Set task 1 ::
In the records, begin at the line that has "Where should I" and stop at the end of the records. Rewrite that span with "next page" switched to "previous page", keep everything else unchanged, and leave the pictures out.

The Committee shall have complete discretion in determining the
number of Shares underlying each Award (subject to
Section 4) and, consistent with the provisions of the
Plan, in determining the terms and conditions, including the
Period of Restriction or vesting, pertaining to such Restricted
Stock or RSU. The Committee may designate an RSU as payable in
cash, Stock, or a combination thereof.
(b) Award Agreement. Each Award shall be
evidenced by an Award Agreement that shall specify the Period of
Restriction or vesting, the number of Shares granted, and such
other provisions as the Committee shall determine pursuant to
Section 8.3 or otherwise, and which shall not be
inconsistent with the terms and provisions of the Plan.
8.2 TRANSFERABILITY OF RESTRICTED
STOCK. Except as provided in this Section 8,
the Shares of Restricted Stock granted herein may not be sold,
transferred, pledged, assigned, or otherwise alienated or
hypothecated, voluntarily or involuntarily, until the end of the
applicable Period of Restriction established by the Committee
(subject to Section 11) and specified in the Award
Agreement, or upon earlier satisfaction of any other conditions,
as specified by the Committee in its sole discretion (subject to
Section 11) and set forth in the Award Agreement.
8.3 SETTLEMENT OF AWARD. Except as
otherwise provided in Section 18.7 or in any Award
Agreement, and subject to any deferral elected pursuant to
Section 13.2, the Corporation shall retain the certificates
representing Shares of Restricted Stock in the
Corporations possession, or may deposit or transfer such
Shares electronically to a custodian designated by the
Committee, until such time as all conditions
and/or
restrictions applicable to such Shares have been satisfied as
soon as administratively practicable after the last day of the
applicable Period of Restriction on a Restricted Stock Award or
following vesting of an RSU Award, Shares covered by such
Restricted Stock Award or, in the case of RSUs, cash, Shares, or
a combination thereof, shall be delivered (in the case of
Shares, electronically or in paper form) to the Participant.

Provided material ::
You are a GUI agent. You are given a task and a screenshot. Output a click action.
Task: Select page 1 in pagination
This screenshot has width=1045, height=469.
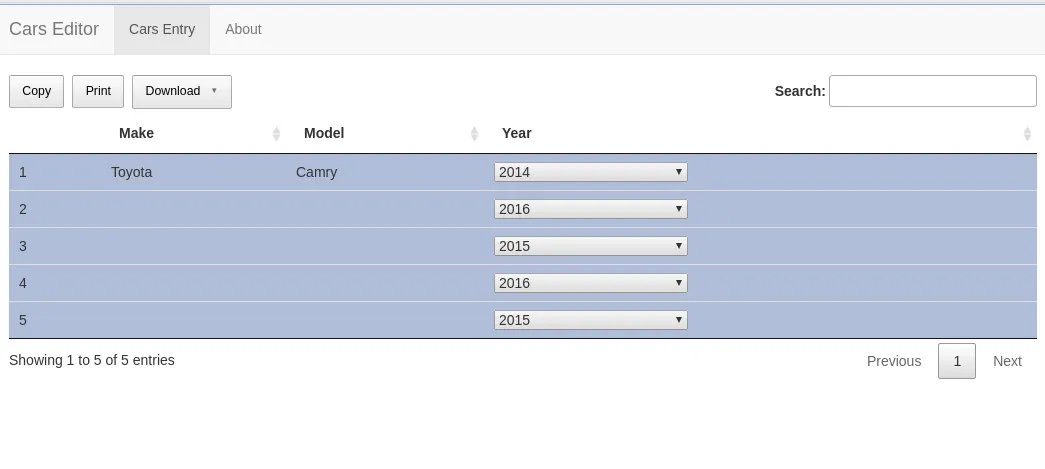click(956, 361)
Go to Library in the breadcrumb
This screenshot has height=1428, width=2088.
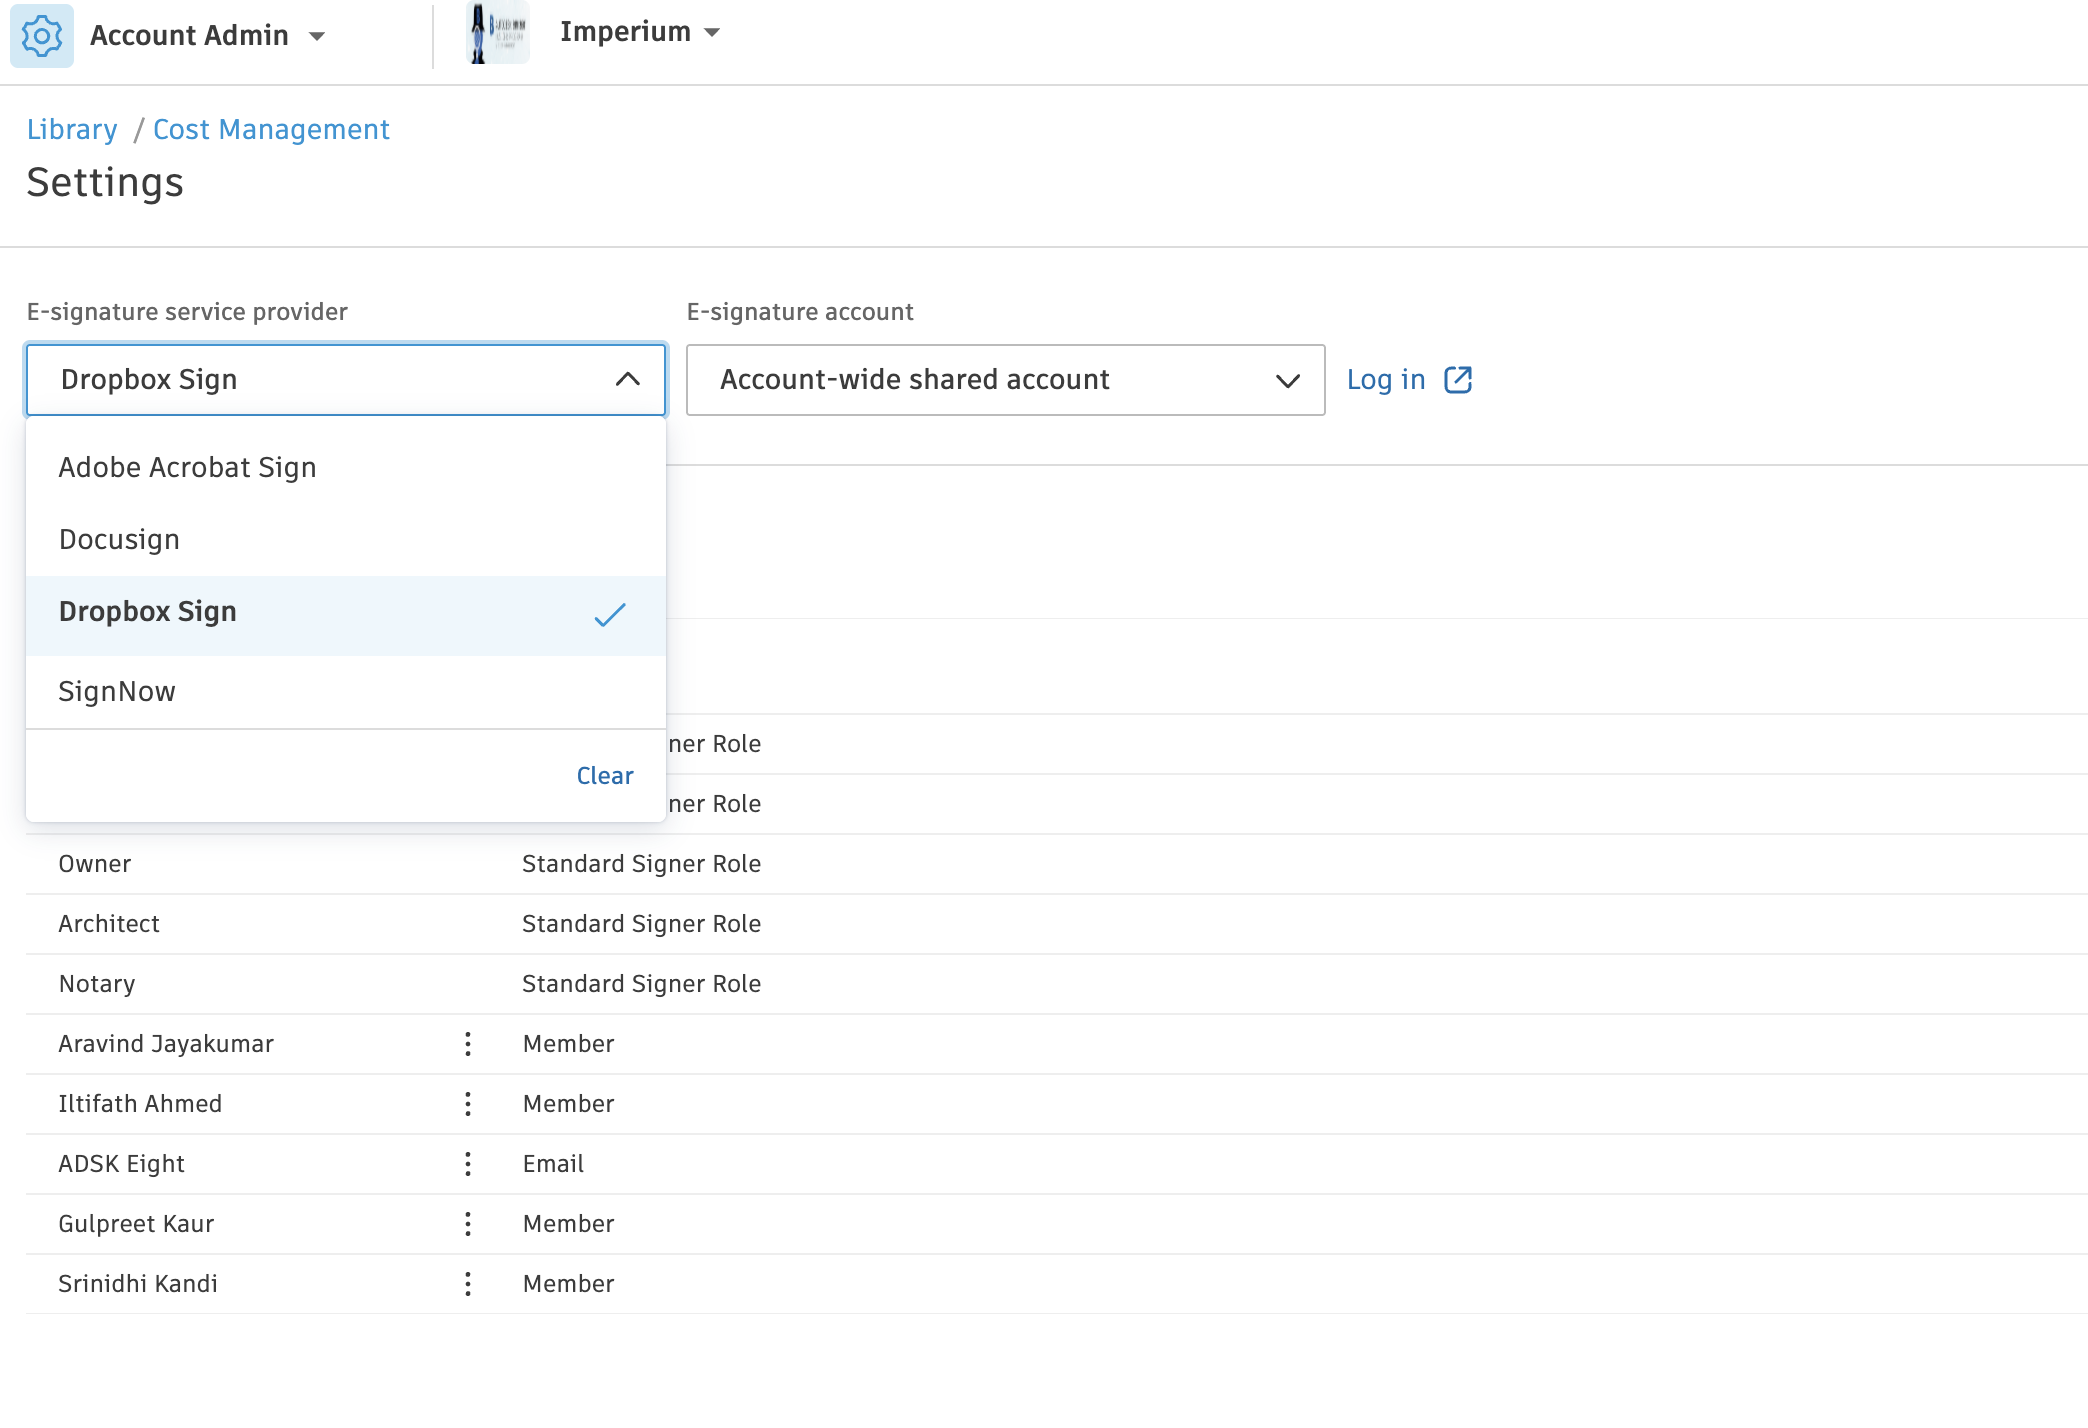(x=72, y=130)
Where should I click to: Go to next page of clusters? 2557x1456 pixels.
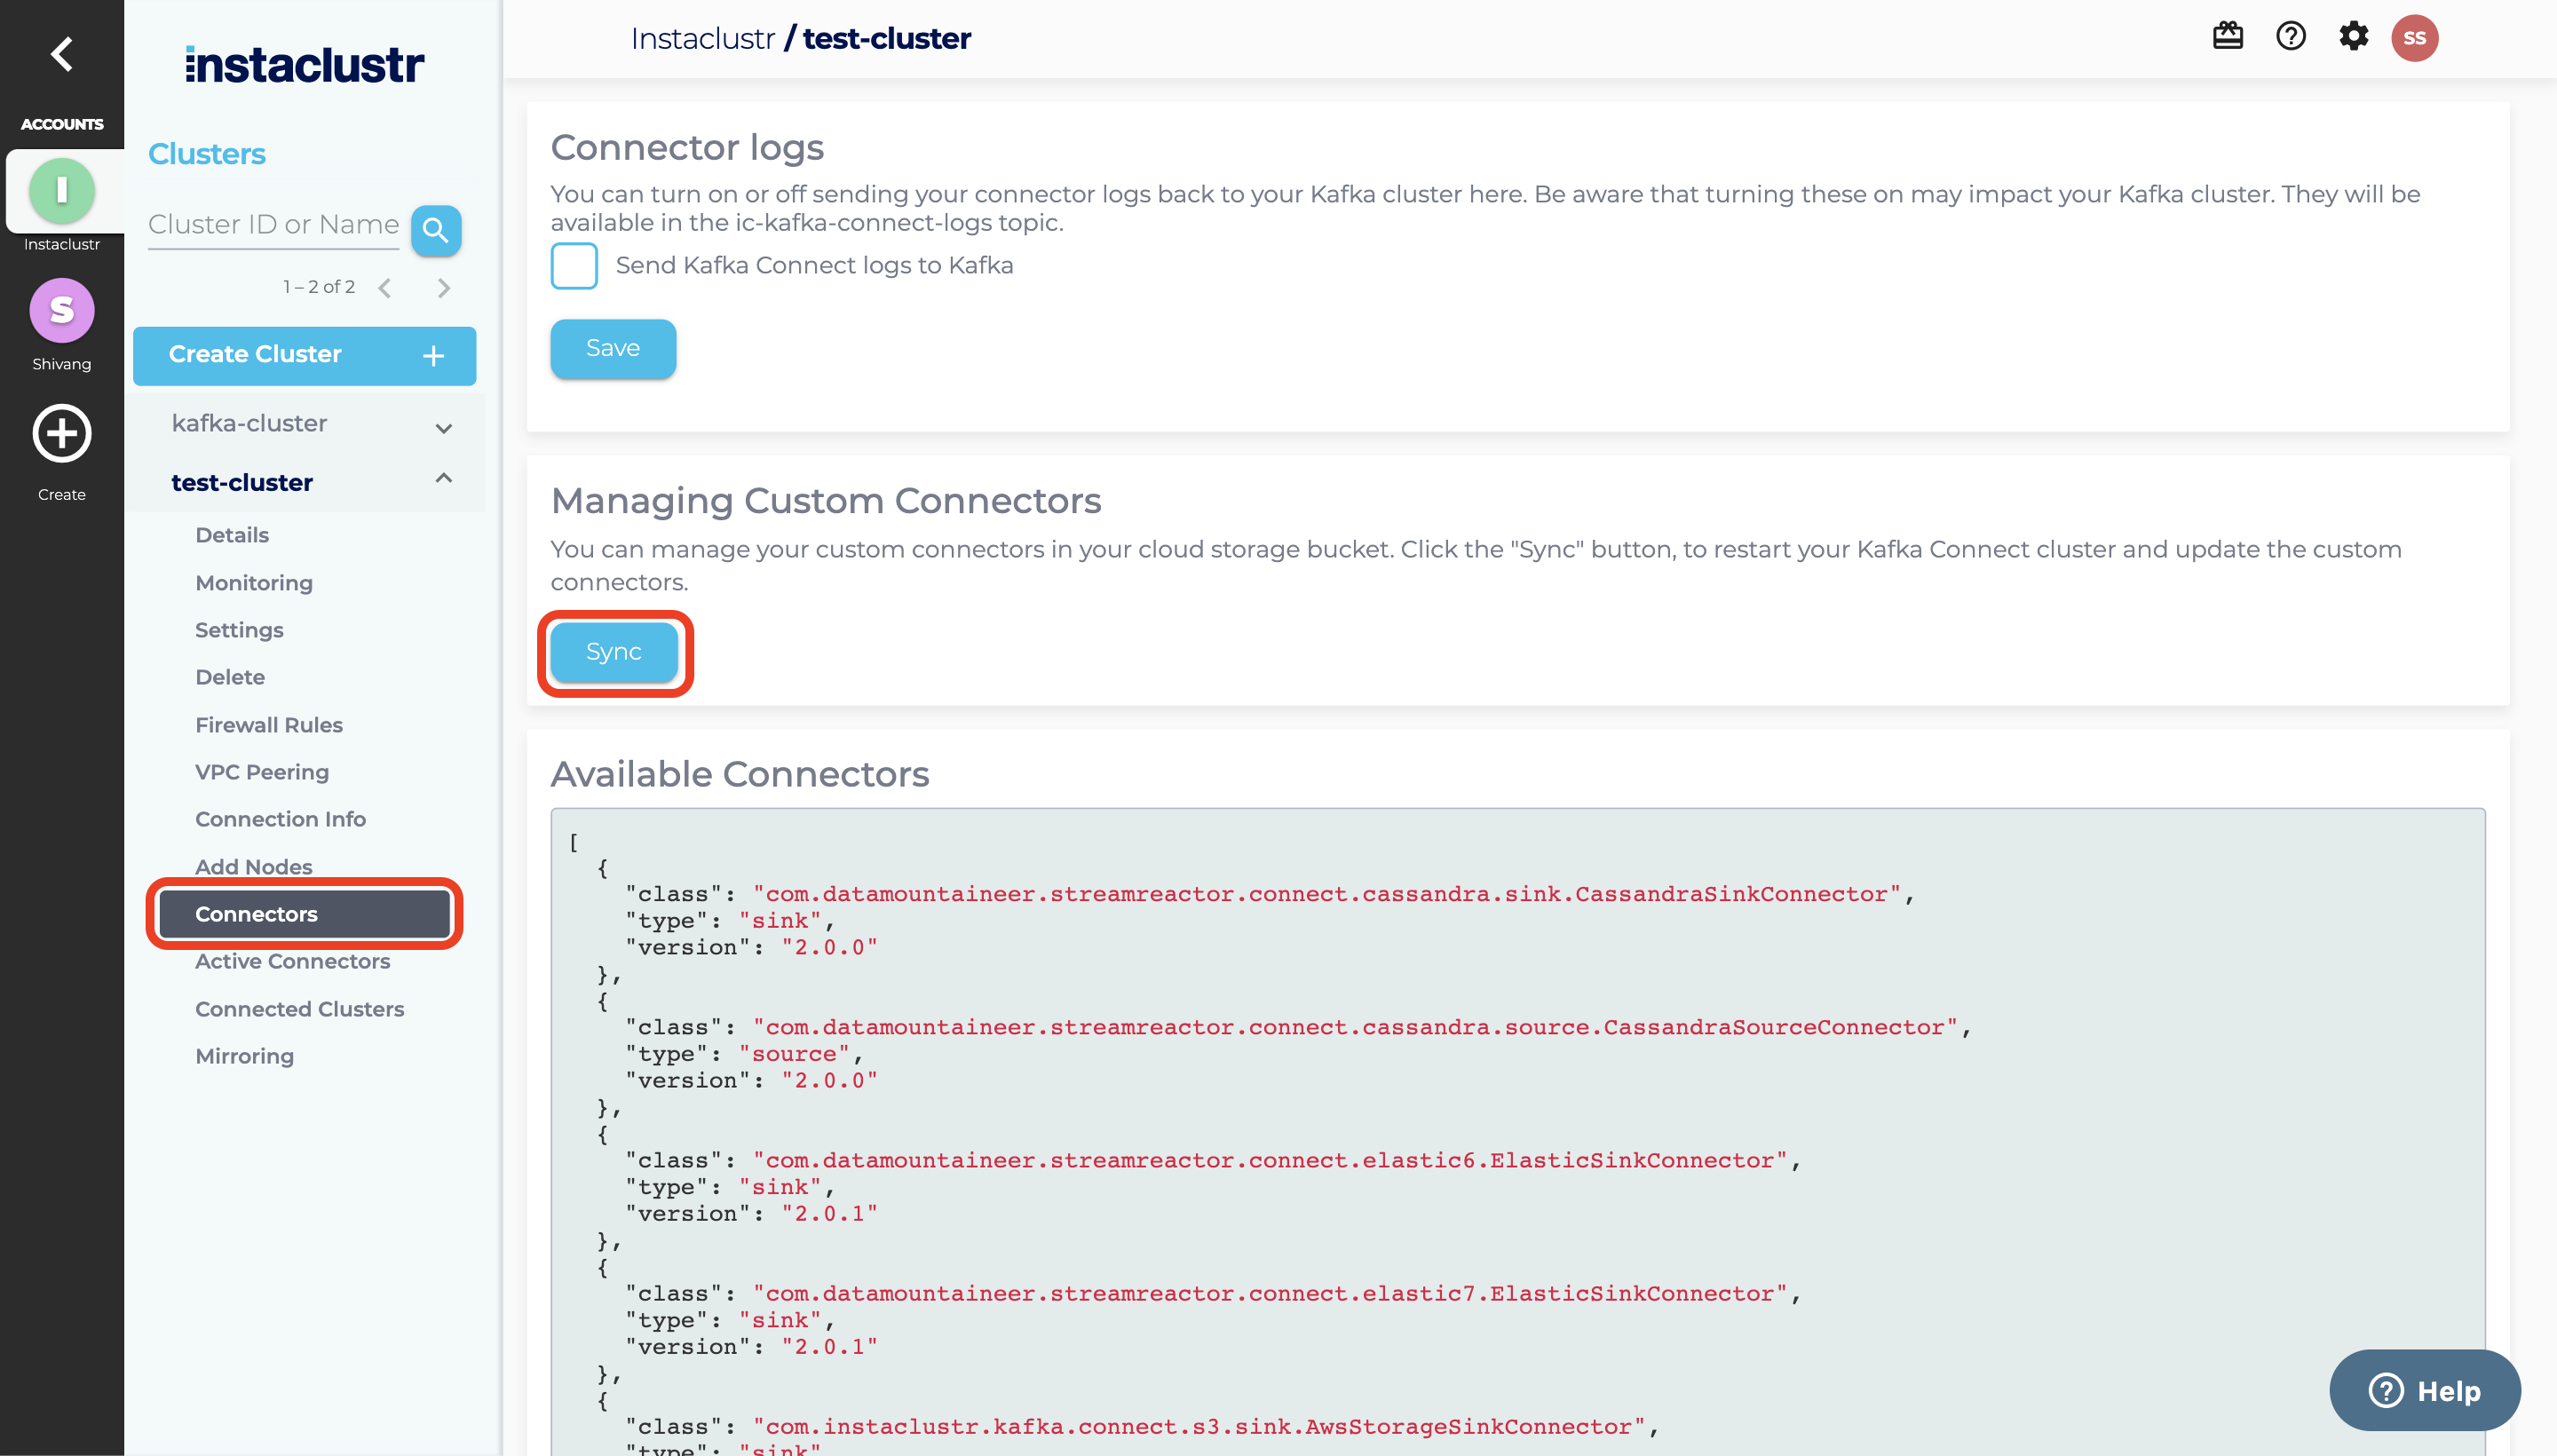tap(444, 288)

Set task 2 ::
Pick up the equity plan provisions on Restricted Stock and RSUs after their last sentence and write the next part.

Expected output 1 ::
Where should I click to: Go to previous page of clusters? 2557x1456 pixels.
tap(444, 288)

Expected output 2 ::
8.4 SHAREHOLDER RIGHTS. Unless
otherwise designated by the Committee in the Award Agreement,
the Participant shall have no shareholder rights with respect to
the Shares subject to the Restricted Stock or RSU Award,
including voting and cash dividend rights, until after the last
day of the Period of Restriction on the Restricted Stock or
vesting of the RSU and the Participant has received and become a
holder of record of the Shares; provided, however, that
in the event that any dividend constitutes a derivative security
or an equity security pursuant to the rules under
Section 16 of the Exchange Act, such dividend shall be
added to the Restricted Stock Award and subject to a Period of
Restriction equal to the remaining Period of Restriction
applicable to the Shares of Restricted Stock with respect to
which the dividend is paid. As a condition to receipt of Shares
of Restricted Stock, the Participant shall execute any voting
proxies or other similar documents requested by the Committee.
SECTION 9.
PERFORMANCE
UNITS AND PERFORMANCE SHARES
9.1 GRANT OF PERFORMANCE UNITS/SHARES AND
AWARD AGREEMENT.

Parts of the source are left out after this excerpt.